ECLI:NL:RVS:2021:1826
Raad van State
- Hoger beroep
- Rechtspraak.nl
Hoger beroep tegen niet-ontvankelijk verklaring van asielaanvraag door staatssecretaris van Justitie en Veiligheid
Op 18 augustus 2021 heeft de Afdeling bestuursrechtspraak van de Raad van State uitspraak gedaan in een hoger beroep van een vreemdeling tegen de niet-ontvankelijk verklaring van zijn aanvraag voor een verblijfsvergunning asiel voor bepaalde tijd. De staatssecretaris van Justitie en Veiligheid had op 11 januari 2021 deze aanvraag niet-ontvankelijk verklaard. De rechtbank Den Haag, zittingsplaats Roermond, had op 30 april 2021 het beroep van de vreemdeling ongegrond verklaard. De vreemdeling, vertegenwoordigd door mr. C.H.M. Geraedts, heeft hiertegen hoger beroep ingesteld.

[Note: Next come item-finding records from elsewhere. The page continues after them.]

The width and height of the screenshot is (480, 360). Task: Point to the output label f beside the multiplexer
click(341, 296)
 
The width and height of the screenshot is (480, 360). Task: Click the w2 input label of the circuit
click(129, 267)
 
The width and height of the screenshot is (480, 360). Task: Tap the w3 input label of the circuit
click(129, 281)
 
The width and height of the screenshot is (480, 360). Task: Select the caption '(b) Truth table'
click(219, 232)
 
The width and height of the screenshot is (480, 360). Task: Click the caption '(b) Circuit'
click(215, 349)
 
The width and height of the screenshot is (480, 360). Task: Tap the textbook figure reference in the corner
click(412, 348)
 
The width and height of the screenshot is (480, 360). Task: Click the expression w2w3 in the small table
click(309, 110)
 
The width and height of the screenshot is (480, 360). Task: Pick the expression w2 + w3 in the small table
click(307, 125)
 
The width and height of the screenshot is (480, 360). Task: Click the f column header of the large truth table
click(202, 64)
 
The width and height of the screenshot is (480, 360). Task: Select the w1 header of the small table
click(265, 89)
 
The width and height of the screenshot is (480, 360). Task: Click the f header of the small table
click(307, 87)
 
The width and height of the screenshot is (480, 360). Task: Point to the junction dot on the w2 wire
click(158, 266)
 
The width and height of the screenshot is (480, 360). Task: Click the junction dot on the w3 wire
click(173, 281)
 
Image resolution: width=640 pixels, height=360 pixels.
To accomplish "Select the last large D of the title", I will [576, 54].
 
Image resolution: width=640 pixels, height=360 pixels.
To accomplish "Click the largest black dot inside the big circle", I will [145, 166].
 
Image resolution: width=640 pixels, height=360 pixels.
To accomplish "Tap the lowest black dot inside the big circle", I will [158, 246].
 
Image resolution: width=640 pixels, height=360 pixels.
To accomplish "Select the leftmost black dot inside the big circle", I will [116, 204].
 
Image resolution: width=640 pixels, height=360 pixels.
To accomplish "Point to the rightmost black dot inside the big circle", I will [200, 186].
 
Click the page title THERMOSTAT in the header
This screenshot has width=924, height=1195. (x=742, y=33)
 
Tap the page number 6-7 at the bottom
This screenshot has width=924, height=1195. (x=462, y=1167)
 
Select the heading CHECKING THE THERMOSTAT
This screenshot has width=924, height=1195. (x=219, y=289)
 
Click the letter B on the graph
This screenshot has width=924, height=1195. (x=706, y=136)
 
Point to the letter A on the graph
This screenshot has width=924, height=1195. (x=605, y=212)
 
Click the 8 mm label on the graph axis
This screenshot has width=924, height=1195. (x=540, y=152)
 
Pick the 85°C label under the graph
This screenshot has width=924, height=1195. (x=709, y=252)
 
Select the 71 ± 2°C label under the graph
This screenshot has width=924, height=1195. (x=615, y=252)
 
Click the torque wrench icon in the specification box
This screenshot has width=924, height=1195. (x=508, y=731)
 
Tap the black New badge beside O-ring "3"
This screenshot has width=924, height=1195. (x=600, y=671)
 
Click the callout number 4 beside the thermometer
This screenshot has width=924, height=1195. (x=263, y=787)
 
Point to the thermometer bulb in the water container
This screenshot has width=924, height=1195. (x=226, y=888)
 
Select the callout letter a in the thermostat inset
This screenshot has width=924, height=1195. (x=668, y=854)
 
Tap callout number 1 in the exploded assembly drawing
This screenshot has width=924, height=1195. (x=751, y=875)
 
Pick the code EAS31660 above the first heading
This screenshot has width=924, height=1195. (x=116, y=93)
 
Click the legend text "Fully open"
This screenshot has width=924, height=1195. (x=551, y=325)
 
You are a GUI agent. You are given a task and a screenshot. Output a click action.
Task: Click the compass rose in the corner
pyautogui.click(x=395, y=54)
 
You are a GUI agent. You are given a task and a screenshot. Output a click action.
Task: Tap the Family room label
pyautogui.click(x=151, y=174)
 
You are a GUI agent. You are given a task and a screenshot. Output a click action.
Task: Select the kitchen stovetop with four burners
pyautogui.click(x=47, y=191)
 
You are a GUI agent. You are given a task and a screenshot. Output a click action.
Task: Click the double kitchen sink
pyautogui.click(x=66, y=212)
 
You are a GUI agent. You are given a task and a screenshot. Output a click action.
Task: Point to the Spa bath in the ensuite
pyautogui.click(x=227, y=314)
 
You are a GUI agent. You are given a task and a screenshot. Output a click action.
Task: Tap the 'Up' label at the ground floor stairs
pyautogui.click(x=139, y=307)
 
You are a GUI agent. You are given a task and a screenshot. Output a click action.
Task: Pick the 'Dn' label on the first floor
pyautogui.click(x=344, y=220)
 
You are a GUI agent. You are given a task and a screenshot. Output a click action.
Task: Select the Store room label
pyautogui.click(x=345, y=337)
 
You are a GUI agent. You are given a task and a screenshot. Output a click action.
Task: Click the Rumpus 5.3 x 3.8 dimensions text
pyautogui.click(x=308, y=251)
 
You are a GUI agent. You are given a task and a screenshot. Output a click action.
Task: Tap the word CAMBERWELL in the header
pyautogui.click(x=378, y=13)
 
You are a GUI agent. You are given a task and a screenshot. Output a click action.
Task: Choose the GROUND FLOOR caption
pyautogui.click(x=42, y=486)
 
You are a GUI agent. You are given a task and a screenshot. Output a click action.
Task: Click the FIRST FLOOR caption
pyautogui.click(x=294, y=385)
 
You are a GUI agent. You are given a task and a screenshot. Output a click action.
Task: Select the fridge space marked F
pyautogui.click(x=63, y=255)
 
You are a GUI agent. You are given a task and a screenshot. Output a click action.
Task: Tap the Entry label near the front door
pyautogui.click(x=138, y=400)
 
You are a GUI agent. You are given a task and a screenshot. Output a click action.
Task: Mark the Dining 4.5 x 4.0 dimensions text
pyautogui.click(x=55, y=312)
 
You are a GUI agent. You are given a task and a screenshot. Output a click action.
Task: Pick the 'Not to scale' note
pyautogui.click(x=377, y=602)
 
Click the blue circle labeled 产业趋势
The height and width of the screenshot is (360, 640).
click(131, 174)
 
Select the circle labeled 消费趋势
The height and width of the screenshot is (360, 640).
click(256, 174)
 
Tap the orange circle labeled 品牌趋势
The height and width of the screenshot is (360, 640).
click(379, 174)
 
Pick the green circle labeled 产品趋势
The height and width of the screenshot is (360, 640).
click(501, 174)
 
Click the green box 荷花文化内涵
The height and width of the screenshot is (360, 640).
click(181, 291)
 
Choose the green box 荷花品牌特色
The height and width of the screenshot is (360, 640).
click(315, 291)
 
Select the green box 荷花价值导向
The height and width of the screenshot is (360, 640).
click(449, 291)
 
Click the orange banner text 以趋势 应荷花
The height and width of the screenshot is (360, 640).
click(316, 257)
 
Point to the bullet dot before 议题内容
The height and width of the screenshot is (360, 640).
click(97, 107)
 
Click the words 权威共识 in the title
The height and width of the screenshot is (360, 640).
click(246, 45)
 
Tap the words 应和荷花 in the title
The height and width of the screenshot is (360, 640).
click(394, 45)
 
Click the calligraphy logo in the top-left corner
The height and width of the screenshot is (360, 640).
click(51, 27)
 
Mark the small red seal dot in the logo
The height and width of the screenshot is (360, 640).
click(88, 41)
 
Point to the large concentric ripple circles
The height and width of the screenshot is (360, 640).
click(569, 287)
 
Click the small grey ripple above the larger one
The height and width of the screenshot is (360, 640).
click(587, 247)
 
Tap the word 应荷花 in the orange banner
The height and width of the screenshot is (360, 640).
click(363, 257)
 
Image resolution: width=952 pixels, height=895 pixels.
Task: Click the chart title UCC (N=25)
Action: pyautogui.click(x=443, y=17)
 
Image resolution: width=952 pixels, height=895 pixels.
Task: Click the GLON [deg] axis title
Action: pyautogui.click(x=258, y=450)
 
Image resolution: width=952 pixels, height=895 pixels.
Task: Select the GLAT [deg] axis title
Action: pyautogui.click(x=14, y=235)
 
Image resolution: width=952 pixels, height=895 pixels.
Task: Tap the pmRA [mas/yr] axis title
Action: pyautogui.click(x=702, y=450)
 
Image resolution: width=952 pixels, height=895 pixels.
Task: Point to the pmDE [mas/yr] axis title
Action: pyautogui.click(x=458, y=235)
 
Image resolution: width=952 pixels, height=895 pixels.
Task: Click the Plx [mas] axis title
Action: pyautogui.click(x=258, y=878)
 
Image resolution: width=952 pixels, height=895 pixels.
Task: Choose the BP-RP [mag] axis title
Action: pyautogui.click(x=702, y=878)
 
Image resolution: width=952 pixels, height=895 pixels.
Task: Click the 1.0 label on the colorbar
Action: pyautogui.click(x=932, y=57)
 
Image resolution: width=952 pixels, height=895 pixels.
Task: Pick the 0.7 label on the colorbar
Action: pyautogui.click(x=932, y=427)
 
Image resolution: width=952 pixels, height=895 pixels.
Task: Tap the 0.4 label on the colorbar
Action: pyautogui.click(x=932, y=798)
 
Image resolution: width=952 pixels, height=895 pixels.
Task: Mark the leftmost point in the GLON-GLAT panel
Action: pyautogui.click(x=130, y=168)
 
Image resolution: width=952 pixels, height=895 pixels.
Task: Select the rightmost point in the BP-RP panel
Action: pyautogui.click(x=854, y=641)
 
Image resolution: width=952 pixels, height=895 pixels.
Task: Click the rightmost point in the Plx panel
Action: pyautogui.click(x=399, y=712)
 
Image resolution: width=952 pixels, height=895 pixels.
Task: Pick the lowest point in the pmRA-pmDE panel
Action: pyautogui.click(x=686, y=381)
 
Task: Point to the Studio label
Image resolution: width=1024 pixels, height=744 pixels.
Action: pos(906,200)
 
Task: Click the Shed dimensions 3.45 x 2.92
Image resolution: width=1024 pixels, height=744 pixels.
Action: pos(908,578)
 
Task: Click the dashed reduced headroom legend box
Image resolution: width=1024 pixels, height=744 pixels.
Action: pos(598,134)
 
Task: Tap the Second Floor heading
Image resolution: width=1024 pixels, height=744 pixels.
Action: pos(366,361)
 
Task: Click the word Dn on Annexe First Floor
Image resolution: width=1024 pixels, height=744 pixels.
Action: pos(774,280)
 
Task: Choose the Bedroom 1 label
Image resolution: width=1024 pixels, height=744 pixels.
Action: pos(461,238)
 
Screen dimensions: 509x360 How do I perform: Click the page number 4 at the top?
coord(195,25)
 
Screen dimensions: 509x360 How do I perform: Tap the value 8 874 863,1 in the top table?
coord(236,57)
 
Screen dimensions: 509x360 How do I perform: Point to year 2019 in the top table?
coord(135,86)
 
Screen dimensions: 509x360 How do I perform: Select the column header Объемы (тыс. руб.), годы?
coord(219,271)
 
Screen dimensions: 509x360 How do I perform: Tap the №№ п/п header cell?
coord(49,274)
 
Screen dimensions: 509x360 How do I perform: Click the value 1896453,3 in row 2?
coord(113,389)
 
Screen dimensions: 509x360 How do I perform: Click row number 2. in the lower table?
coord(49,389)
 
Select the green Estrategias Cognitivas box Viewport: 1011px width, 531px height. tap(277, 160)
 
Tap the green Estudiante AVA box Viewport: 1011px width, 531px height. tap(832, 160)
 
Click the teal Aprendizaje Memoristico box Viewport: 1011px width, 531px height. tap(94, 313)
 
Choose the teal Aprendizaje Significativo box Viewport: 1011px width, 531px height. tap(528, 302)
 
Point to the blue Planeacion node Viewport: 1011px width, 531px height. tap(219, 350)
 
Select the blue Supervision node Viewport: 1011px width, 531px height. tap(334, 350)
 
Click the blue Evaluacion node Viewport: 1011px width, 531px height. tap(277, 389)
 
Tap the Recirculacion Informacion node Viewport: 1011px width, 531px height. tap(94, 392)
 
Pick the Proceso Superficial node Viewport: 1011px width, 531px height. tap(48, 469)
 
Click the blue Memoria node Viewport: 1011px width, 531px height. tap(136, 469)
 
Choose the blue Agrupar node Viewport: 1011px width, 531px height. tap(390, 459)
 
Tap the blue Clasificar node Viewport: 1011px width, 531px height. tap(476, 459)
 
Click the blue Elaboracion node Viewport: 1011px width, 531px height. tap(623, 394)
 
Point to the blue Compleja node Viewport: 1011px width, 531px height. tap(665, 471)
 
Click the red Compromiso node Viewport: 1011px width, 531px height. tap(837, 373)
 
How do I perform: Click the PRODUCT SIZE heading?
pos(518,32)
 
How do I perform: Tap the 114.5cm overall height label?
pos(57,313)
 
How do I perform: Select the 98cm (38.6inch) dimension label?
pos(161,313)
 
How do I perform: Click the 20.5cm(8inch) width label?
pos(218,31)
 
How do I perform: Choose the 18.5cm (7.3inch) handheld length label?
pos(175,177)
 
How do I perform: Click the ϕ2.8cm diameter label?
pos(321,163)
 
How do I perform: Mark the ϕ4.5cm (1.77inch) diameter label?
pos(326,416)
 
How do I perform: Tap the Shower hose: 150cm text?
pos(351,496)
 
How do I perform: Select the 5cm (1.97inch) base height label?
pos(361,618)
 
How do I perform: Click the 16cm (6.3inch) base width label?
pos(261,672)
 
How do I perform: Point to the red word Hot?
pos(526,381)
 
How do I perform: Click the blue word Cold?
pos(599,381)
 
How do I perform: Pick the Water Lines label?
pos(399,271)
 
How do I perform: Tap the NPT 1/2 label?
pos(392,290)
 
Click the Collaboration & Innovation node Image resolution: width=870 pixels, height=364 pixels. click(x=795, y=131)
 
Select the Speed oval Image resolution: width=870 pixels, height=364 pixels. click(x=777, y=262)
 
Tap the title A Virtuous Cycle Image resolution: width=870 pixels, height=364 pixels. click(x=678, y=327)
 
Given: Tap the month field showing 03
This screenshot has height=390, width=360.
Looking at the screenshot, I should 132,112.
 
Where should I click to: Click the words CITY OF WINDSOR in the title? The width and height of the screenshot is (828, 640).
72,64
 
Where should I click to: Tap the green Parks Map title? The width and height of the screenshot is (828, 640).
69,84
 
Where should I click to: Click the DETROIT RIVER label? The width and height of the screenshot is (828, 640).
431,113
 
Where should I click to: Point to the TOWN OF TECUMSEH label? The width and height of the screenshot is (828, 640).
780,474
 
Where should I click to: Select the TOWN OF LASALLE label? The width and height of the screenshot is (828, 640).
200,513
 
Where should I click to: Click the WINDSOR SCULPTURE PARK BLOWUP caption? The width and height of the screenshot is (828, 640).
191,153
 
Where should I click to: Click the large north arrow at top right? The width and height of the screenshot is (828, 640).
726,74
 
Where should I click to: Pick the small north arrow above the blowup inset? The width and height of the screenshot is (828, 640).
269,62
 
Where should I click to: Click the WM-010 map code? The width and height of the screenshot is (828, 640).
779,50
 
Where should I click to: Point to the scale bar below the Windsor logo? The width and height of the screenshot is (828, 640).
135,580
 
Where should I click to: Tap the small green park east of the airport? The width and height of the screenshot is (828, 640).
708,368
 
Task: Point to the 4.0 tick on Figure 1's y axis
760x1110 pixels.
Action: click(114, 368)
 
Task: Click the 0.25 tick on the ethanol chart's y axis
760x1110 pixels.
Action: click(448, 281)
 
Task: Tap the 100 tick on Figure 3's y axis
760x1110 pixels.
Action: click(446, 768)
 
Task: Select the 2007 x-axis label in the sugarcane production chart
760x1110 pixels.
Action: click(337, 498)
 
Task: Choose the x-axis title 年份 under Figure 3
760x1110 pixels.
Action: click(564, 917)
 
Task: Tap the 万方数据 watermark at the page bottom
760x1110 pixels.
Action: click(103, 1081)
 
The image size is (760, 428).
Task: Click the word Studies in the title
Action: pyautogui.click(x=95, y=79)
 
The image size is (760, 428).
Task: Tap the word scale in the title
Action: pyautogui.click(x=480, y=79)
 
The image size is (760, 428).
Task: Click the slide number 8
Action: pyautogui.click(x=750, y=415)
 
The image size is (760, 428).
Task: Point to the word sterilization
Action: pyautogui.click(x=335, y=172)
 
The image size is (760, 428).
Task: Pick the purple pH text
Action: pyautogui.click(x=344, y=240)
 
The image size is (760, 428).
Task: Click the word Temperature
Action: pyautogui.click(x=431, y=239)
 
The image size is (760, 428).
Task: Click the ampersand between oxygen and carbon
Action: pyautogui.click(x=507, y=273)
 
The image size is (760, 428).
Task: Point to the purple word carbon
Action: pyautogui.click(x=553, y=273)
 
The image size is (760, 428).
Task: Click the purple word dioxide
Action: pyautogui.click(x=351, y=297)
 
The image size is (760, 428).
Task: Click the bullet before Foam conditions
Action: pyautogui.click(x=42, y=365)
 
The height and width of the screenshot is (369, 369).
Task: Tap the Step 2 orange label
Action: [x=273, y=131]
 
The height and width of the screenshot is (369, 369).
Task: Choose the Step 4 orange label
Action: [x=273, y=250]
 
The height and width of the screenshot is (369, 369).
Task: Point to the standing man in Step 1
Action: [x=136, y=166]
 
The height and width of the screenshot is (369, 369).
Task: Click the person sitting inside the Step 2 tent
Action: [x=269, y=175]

De zaak betreft de situatie van statushouders in Griekenland en de vraag of zij bij terugkeer naar dat land een reëel risico lopen op een schending van artikel 3 van het EVRM en artikel 4 van het EU-Handvest. De Afdeling heeft eerder uitspraken gedaan over deze situatie en oordeelt dat de staatssecretaris beter moet motiveren waarom de vreemdeling geen risico loopt. De Afdeling oordeelt dat het hoger beroep gegrond is, vernietigt de uitspraak van de rechtbank en het besluit van de staatssecretaris, en veroordeelt de staatssecretaris tot vergoeding van de proceskosten van de vreemdeling tot een bedrag van € 2.244,00, geheel toe te rekenen aan door een derde beroepsmatig verleende rechtsbijstand.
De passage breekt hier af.